Copy the items verbatim, from the line containing "Image resolution: width=704" to the line containing "(x=411, y=42)", including both of those lines, and omit the pictures.

:: Input for this task ::

________________

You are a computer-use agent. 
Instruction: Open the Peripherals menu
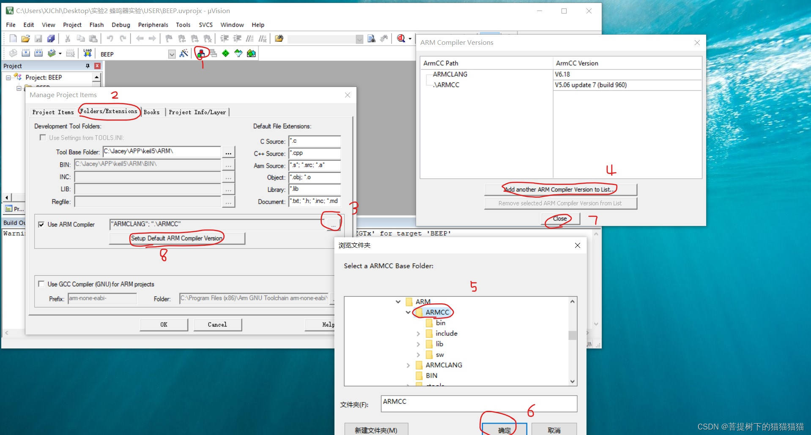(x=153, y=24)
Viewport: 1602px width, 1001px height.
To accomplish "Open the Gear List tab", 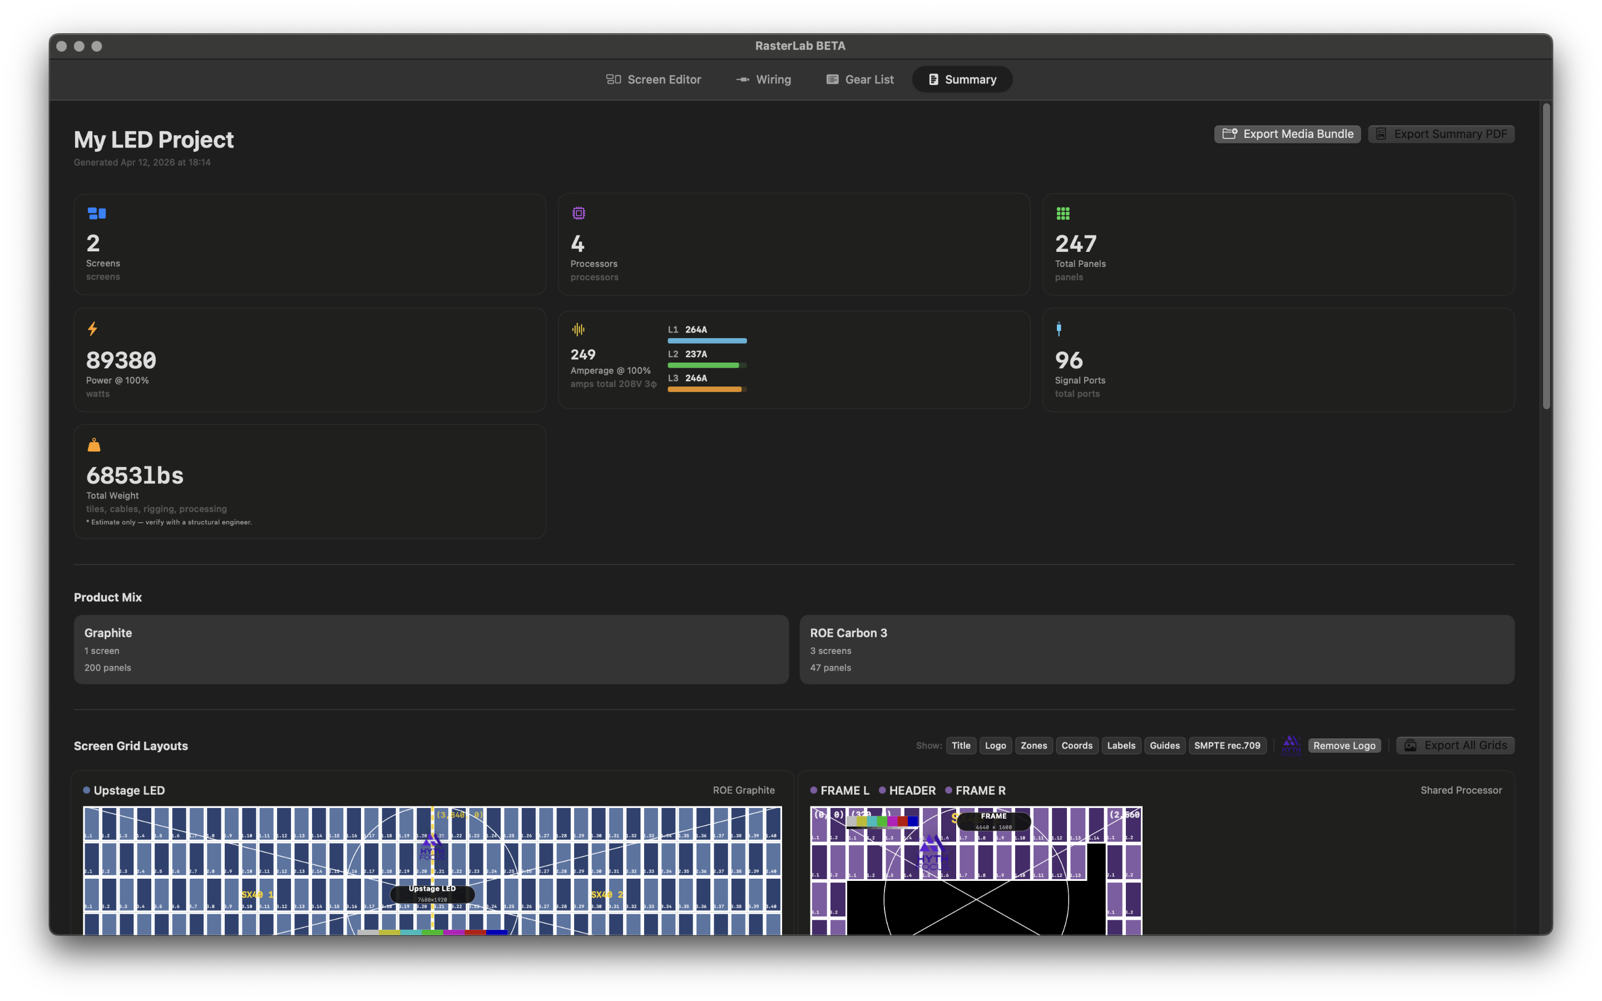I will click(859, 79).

________________

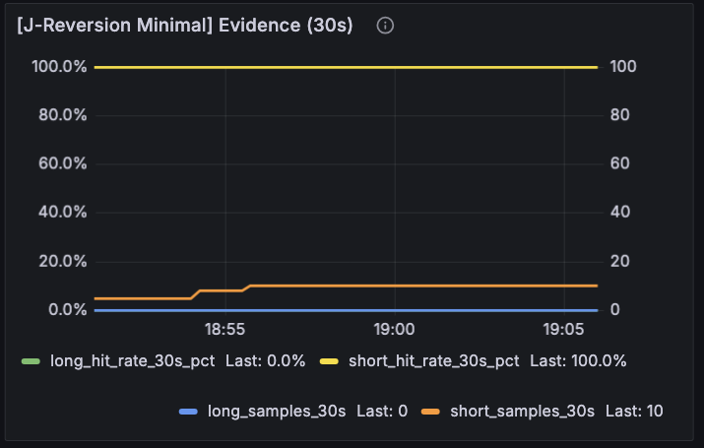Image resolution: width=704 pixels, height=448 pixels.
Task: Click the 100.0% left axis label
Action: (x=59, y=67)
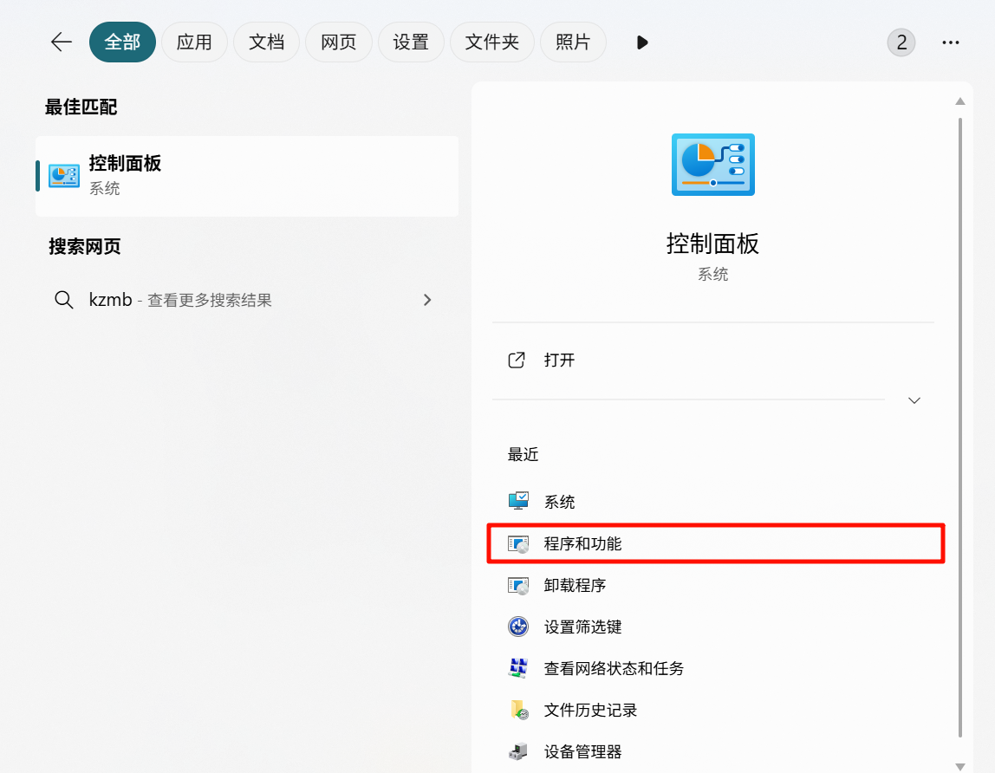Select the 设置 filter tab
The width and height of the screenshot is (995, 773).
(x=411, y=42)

________________

:: Output for this task ::
Image resolution: width=704 pixels, height=448 pixels.
Task: Click the 100.0% left axis label
Action: (x=59, y=67)
Select the 设置 filter tab
The width and height of the screenshot is (995, 773).
(x=411, y=42)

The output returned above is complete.